__What to do__
Please copy out the passage on chaos and magical ethics in full, word for word.
─── Passage shown
I think the thing is the word ‘chaos’ which upsets people. Because, as I said earlier, we don’t like to think of nature being chaotic, or our lives being chaotic. We like to think about order, and cycles, and "things happen because… fate, karma, the universe, God makes them happen." Not because they just happen and we can’t explain it… In the eighties there were a lot of people muttering on about Chaos Magicians have no sense of ethics, and being ‘immoral’. And you know that statement ‘Nothing Is True, Everything Is Permitted’—sounds a bit… dodgy, y’know? That’s never been an issue for me because what I’ve always said to people is that the whole issue of magical ethics, or ethics in general, is that you create your own. What is moral for you, rather than relying on what somebody else says.
──────
─── Provided material
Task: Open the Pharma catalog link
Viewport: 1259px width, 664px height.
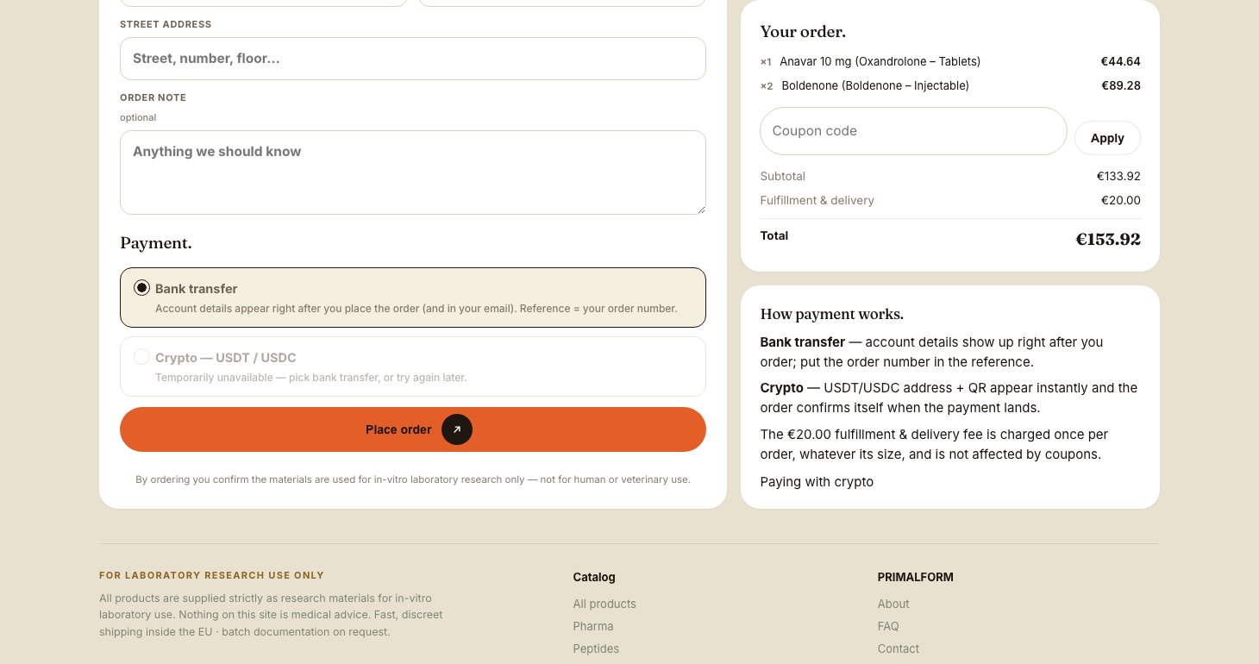Action: (593, 626)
──────
__Final result__
I think the thing is the word ‘chaos’ which upsets people. Because, as I said earlier, we don’t like to think of nature being chaotic, or our lives being chaotic. We like to think about order, and cycles, and "things happen because… fate, karma, the universe, God makes them happen." Not because they just happen and we can’t explain it… In the eighties there were a lot of people muttering on about Chaos Magicians have no sense of ethics, and being ‘immoral’. And you know that statement ‘Nothing Is True, Everything Is Permitted’—sounds a bit… dodgy, y’know? That’s never been an issue for me because what I’ve always said to people is that the whole issue of magical ethics, or ethics in general, is that you create your own. What is moral for you, rather than relying on what somebody else says.